Throughout this project, SafeWork inspectors visited 222 medium rise construction sites between November 2016 and end of June 2017.
A comprehensive evaluation of the project has been conducted to assess the effectiveness of the project in terms of improving compliance and the effectiveness of the collaborative component.
Benefits of the evaluation
The intended use of the evaluation is to identify opportunities to turn the project into Business as Usual, inform future collaborative projects, and generate insights into compliance issues within the medium rise construction industry.
The evaluation relied on a mix of qualitative and quantitative methods, with in-depth interviews being the core method to explore participants’ experience of the project. A total of 27 individuals were interviewed: seven businesses, 12 inspectors (10 SafeWork inspectors and two Fair Trading inspectors) and eight internal project stakeholders. The evaluation also used project data about the number of visits and aggregated outcomes, detailed Fair Trading assessment data, and SafeWork checklist data from the overall Formwork Hazard Prevention project to give an indication of the level of WHS compliance observed.
The evaluation was conducted internally by evaluation staff not involved in the project.
- The project was successfully implemented, exceeding the initial target of 150 visits by 48 per cent thanks to the extension to regional visits that made 126 of the 222 visits.
- The project targeted an industry of interest for both regulators, however synergies were limited because of a different compliance focus, which has implication in terms of the stages of the build the respective regulators are targeting.
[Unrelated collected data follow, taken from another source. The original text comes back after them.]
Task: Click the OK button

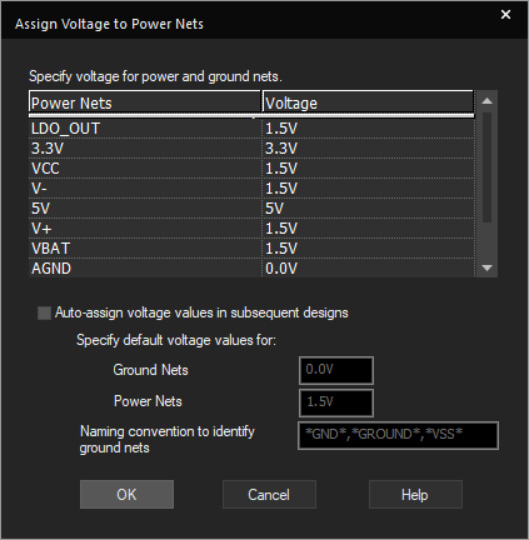Action: coord(127,495)
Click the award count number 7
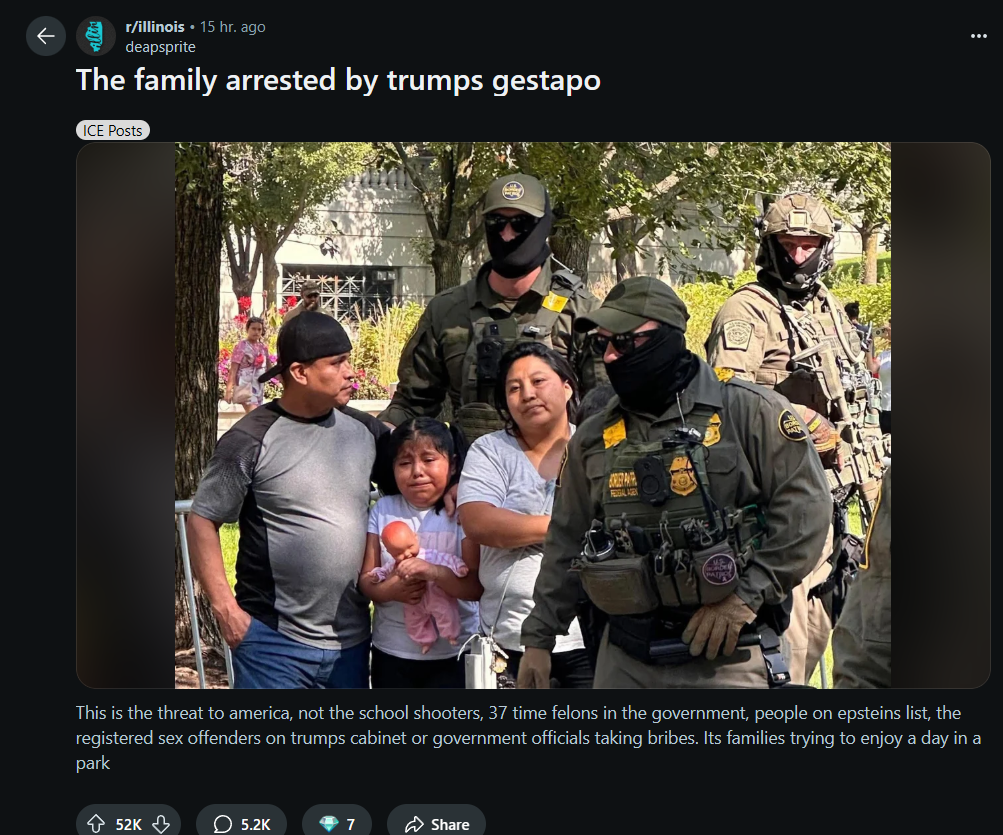This screenshot has width=1003, height=835. 351,824
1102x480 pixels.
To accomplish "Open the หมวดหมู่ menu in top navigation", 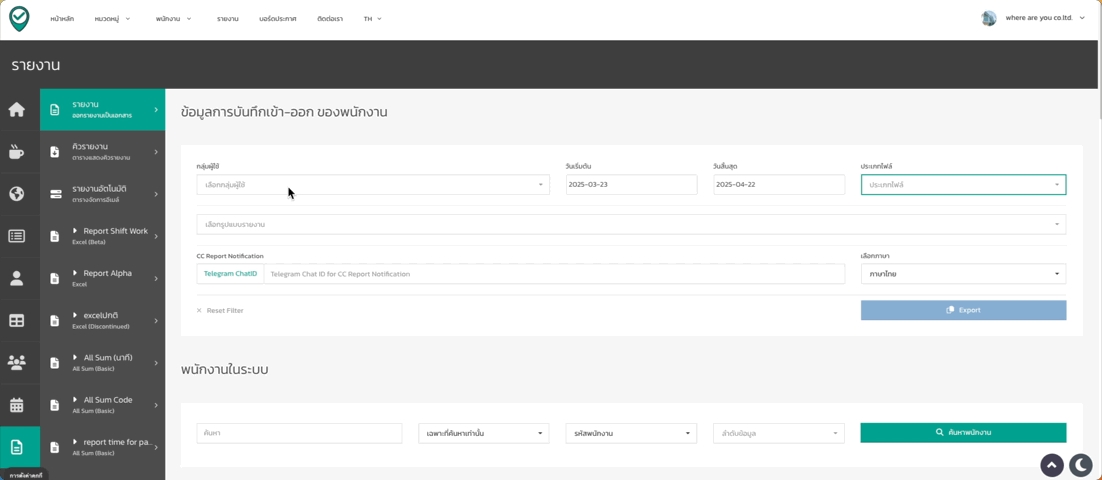I will 112,19.
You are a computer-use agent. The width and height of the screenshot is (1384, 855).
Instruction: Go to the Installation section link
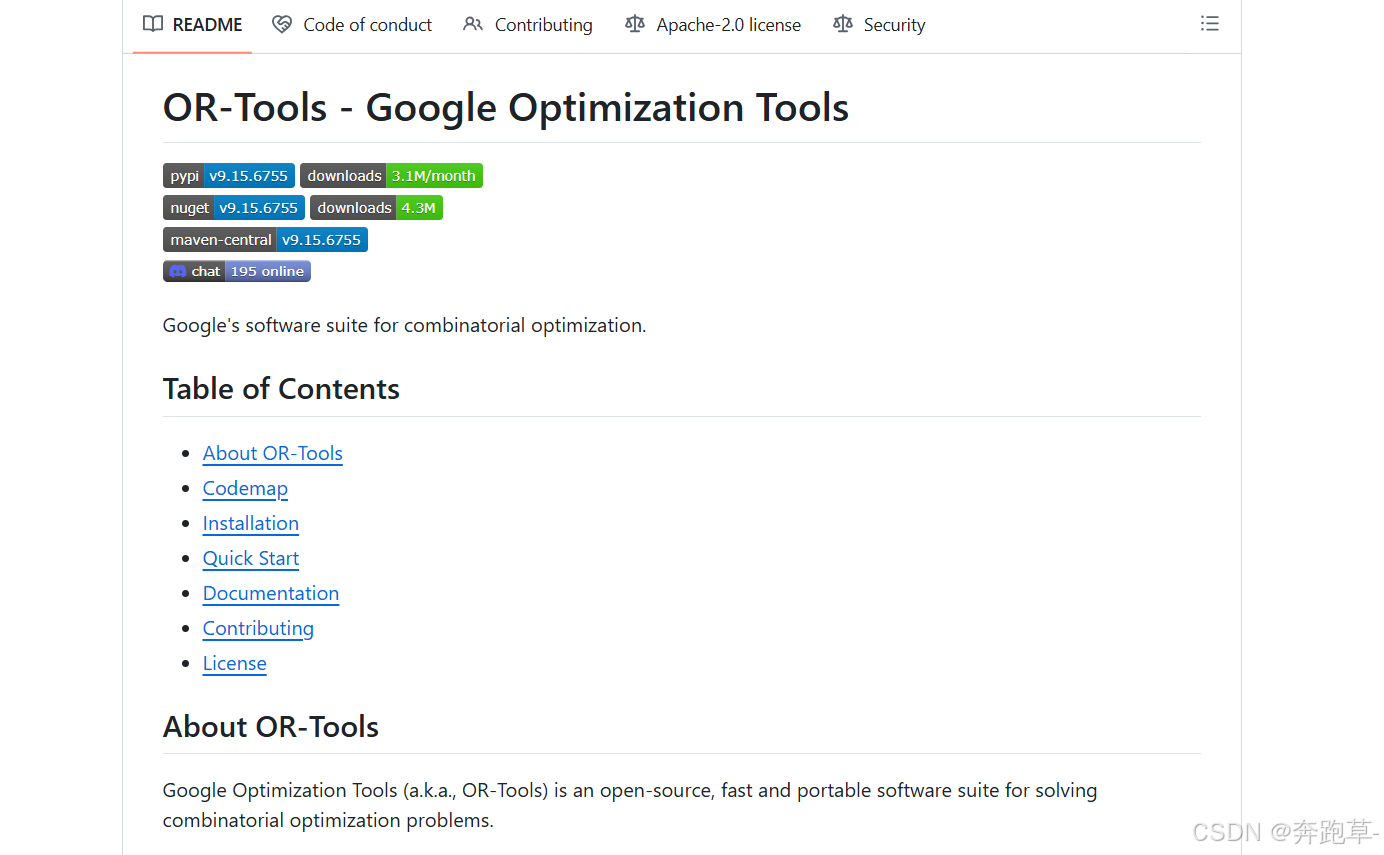(251, 523)
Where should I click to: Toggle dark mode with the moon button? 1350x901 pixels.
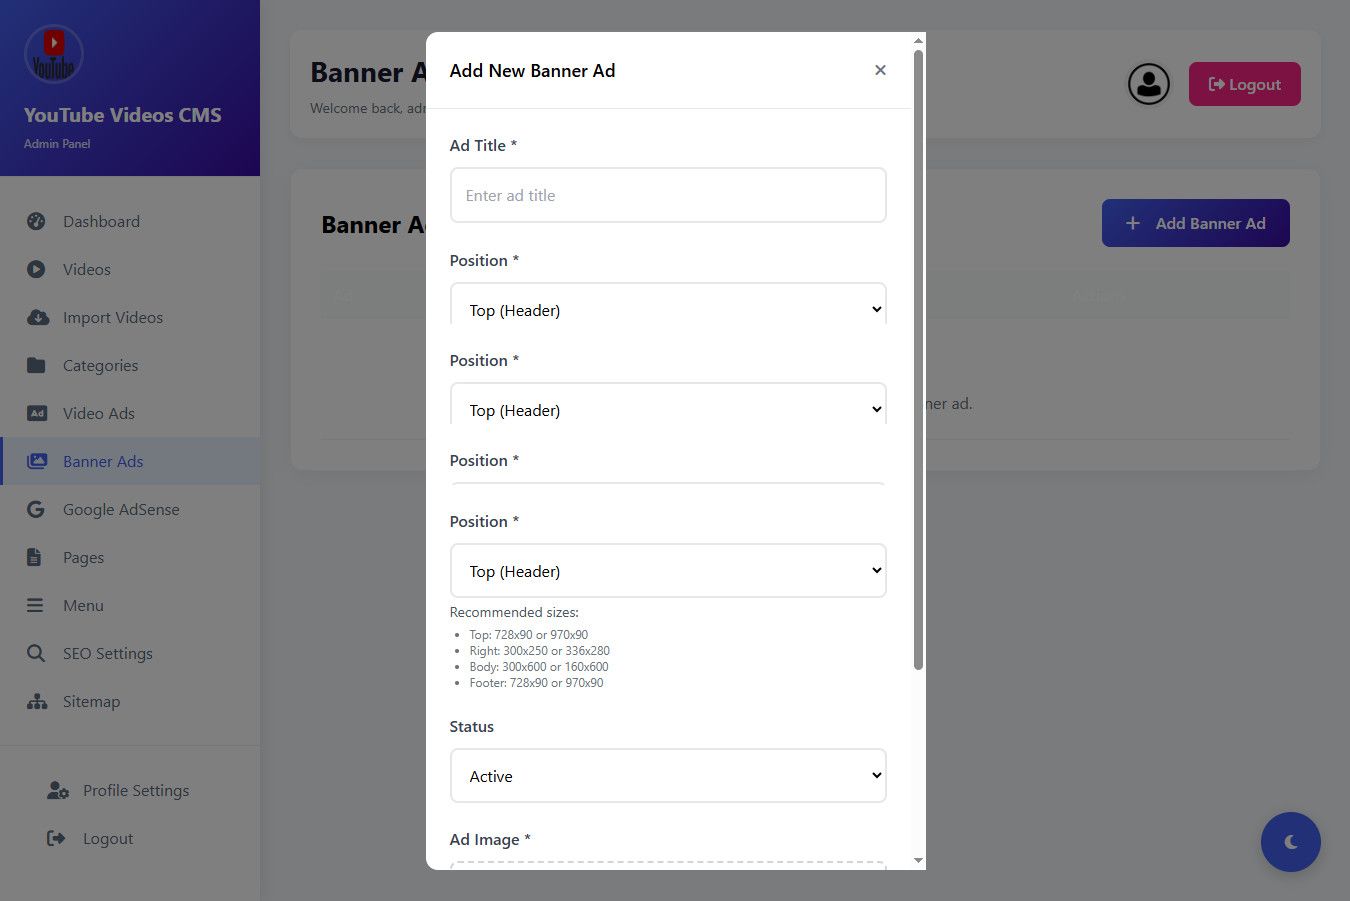[x=1290, y=842]
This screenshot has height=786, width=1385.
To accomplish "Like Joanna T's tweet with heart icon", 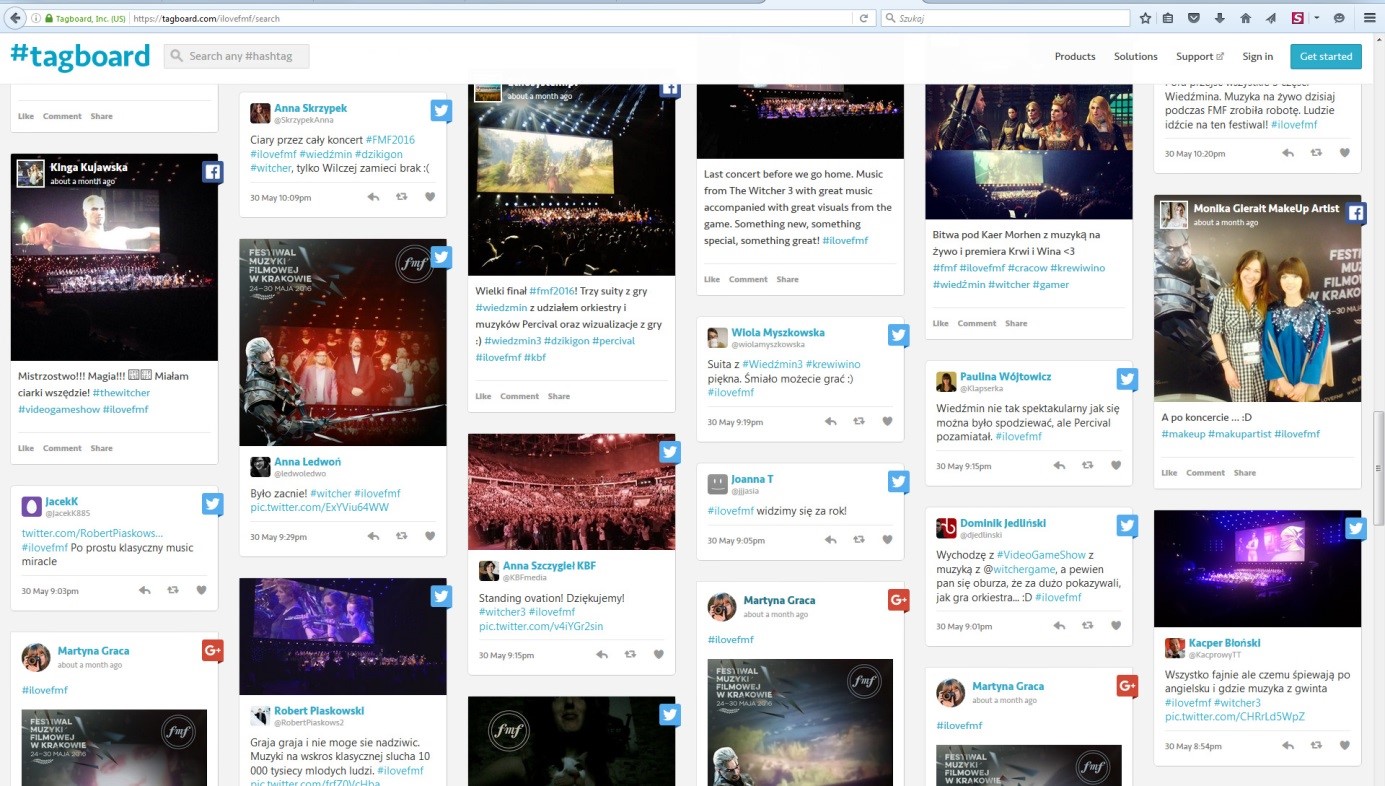I will click(887, 540).
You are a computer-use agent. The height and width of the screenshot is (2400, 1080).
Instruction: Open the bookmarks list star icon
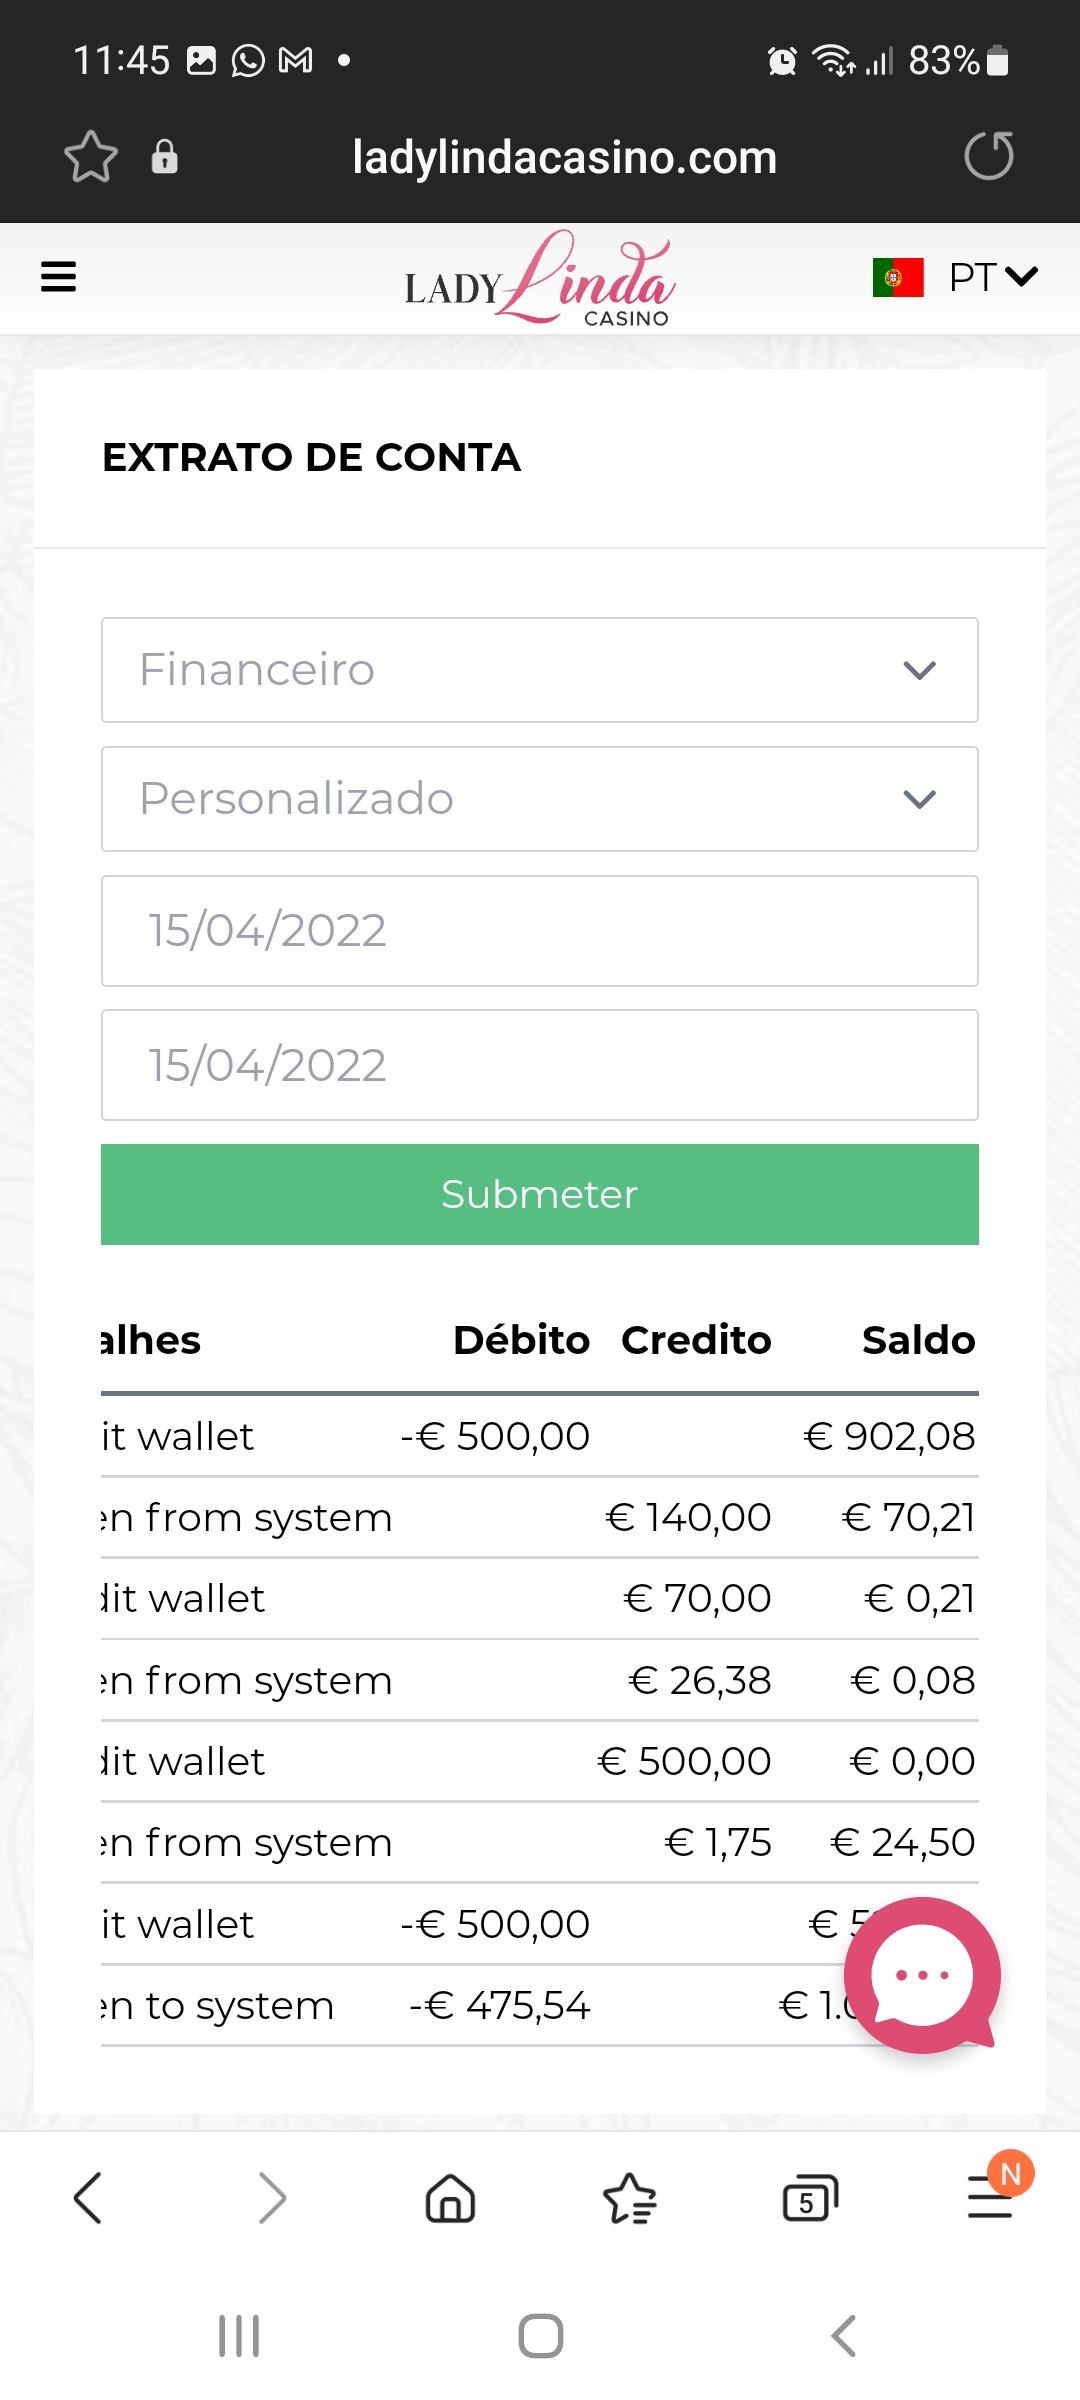(630, 2198)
Whereas Fair Trading focuses on the closing stage where more licensed trades are involved, SafeWork inspectors are more likely to target the earlier stages where the building is erected, and risks are higher for workers.
- The level of WHS compliance observed through the broader Formwork project was high. However, some businesses were still not compliant in critical areas representing high risk for workers, particularly in relation to falls from heights. For instance, out of all Formwork visits (not only the Medium Rise Construction visits), 29 per cent of businesses did not have scaffold edge protection provided where a person could fall.
- The project contributed to improving compliance against such issues through the notices issued by SafeWork inspectors. Feedback from businesses also indicated that visits improved businesses’ awareness with evidence of actions being taken following the visits, for instance through improved toolbox meetings.
- With regard to Fair Trading compliance requirements, the project generated new intelligence which showed a relatively high level of compliance for head contractors and trades licensing (over 75 per cent) in the medium rise construction industry. Most breaches were in relation to some licensing discrepancy between the individual trader licence and the company licence.
- The collaborative component of the project was mainly limited to SafeWork inspectors collecting data on behalf of Fair Trading. The main direct benefit of this component was the new intelligence generated for Fair Trading, which was new and interesting data, but did not identifying critical compliance breaches. However, the project seems to have had some indirect benefits, by encouraging internal stakeholders to think more about collaboration, which may trigger future opportunities for such projects.
- Considering the limited benefits from the collaborative component, it is not recommended to turn the project into Business as Usual as it would require additional resourcing.
A copy of the full report is available on the DFSI (Department of Finance Services and Innovation) website.